In survey sampling, Total Survey Error includes all forms of survey error including sampling variability, interviewer effects, frame errors, response bias, and non-response bias. Total Survey Error is discussed in detail in many sources including Salant and Dillman.

==Definition==
Total Survey Error is the difference between a population parameter (such as the mean, total or proportion) and the estimate of that parameter based on the sample survey or census. It has two components: sampling error and nonsampling error. Sampling error, which occurs in sample surveys but not censuses results from the variability inherent in using a randomly selected fraction of the population for estimation. Nonsampling error, which occurs in surveys and censuses alike, is the sum of all other errors, including errors in frame construction, sample selection, data collection, data processing and estimation methods.

==Sources of nonsampling error==
The survey literature decomposes nonsampling errors into five general sources or types: specification error, frame error, nonresponse error, measurement error, and processing error.

- Specification error occurs when the concept implied by the survey question differs from the concept meant to be measured in the survey.
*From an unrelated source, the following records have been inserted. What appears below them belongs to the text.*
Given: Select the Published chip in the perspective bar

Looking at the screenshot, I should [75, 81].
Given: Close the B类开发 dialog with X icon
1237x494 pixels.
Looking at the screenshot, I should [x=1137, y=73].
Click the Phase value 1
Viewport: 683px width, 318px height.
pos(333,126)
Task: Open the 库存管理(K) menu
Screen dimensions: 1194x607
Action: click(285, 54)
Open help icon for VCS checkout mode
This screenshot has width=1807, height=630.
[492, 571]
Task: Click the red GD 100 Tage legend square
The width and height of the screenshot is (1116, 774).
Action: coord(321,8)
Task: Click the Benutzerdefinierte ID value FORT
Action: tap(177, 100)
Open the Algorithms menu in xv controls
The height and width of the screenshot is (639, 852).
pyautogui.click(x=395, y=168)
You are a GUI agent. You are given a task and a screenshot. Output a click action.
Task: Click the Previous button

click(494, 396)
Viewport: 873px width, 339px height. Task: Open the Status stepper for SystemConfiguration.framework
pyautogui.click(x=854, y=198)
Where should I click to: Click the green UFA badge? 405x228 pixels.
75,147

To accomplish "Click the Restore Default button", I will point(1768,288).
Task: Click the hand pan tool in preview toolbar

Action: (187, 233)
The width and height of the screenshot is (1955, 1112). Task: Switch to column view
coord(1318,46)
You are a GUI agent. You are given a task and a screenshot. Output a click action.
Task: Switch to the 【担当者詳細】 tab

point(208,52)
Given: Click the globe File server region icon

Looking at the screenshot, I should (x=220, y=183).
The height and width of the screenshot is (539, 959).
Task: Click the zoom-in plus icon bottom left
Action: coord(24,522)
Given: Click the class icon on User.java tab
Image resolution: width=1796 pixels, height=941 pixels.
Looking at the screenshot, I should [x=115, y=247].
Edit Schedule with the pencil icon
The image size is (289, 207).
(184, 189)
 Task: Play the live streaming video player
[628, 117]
Specification error is often caused by poor communication between the researcher, data analyst, or survey sponsor and the questionnaire designer.
- Frame error typically results from the frame construction process. For example, some units may be omitted or duplicated an unknown number of times, or some ineligible units may be included on the frame, such as businesses that are not farms in a farm survey.
- Nonresponse error encompasses both unit nonresponse (sampling unit does not respond to any part of the questionnaire) and item nonresponse (the questionnaire is partially completed). When the reason for nonresponse is related to the missing value, parameter estimates can be biased when nonresponse is not accounted for.
- Measurement error occurs when the method of obtaining the measurement affects the recorded value, often involving simultaneously the respondent, the interviewer, and the survey questionnaire. Measurement error has been studied and reported extensively in the survey methods literature, perhaps more than any other source of nonsampling error.()
- Finally, processing error refers to errors that arise during the data processing stage, including errors in the editing of the data, data encoding, the assignment of survey weights, and tabulation of the survey data.